Le ton est donné. D’un côté tout est centré sur les malades, sur leur bien-être physique, sur la guérison de leur âme et, si Dieu veut, de leur corps. De l’autre, les pèlerins évoluent dans un univers dépersonnalisé, rigoureusement encadré, glacial, où le vouvoiement est de rigueur et aucune fantaisie n’est tolérée. Dans ce groupe, Christine, une jeune femme d’une trentaine d’années (Sylvie Testud), paralysée jusqu’au cou par une sclérose en plaques, avoue qu’elle est venue là car peu d’infrastructures permettent aux handicapés de voyager et qu’elle aurait préféré un voyage culturel. Mais peu importe, elle est là, jamais avare de son sourire, s’efforçant de ne pas perdre une miette de la distraction de sa solitude que le pèlerinage lui offre.
L’ambiance est lourde de l’attente de la guérison. Le miracle interviendra pour Christine. Pourquoi elle, et pas cette jeune fille paraplégique que sa maman accompagne chaque année à Lourdes ? Et s’agit-il d’une guérison ou d’une simple mais étonnante rémission ? Embarrassée de sa soudaine notoriété comme miraculée, consciente de l’anomalie que représente le fait que le miracle la concerne elle, une mal croyante, elle se comporte comme lorsqu’elle était en fauteuil : elle profite totalement de chaque instant, veut marcher, veut embrasser, veut danser. Et tant pis si ce moment ne devait être qu’éphémère.

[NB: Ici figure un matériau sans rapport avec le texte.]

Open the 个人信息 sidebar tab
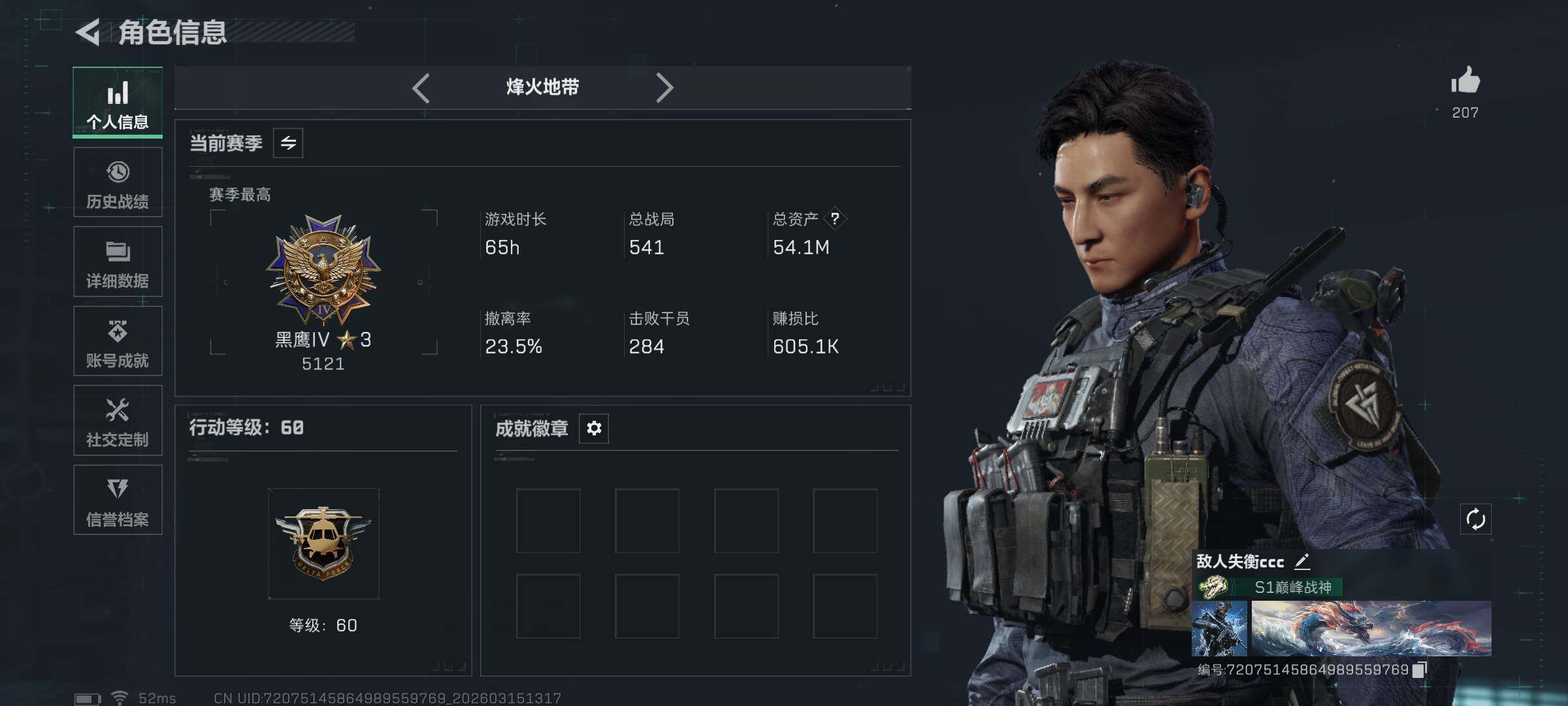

Les personnages qui entourent Christine sont décrits eux aussi avec une grande profondeur psychologique. La responsable du groupe, Cécile, ne s’accorde à elle-même, aux accompagnants et aux malades, aucun moment de faiblesse : nous ne sommes pas là pour nous amuser. En réalité, elle est au bout de son énergie et de sa vie. Elle s’effondrera, perdant dans sa chute la perruque masquant son crâne rendu chauve par une chimiothérapie. La jeune accompagnante de Christine, en grand uniforme, perd peu à peu son intérêt pour son rôle et préfère les apartés avec les collègues du sexe opposé. La compagne de chambre de Christine, une femme âgée et silencieuse, se substitue peu à peu à l’accompagnante. Elle sera témoin de ses premiers pas et de ses premiers gestes la nuit de sa guérison – se repeigner, mettre les boucles d’oreilles. Elle lui offrira une promenade clandestine, la nuit, de la procession aux flambeaux aux boutiques d’articles de piété illuminées au néon.
Jessica Hausner a longuement travaillé avec son compatriote Michael Haneke, le réalisateur du Ruban Blanc. Pour ce film cependant elle dit s’être inspirée de Jacques Tati, « à la fois visuellement, pour ses longues prises de vue, et par son ton, son humour. C’est ce qui m’a aidée à être capable de parler de thèmes sombres comme la décrépitude et la mort. L’humour est un moyen d’approcher l’insupportable. » Le film est de fait pénétré d’humour, mais un humour noir, subtil et dérangeant.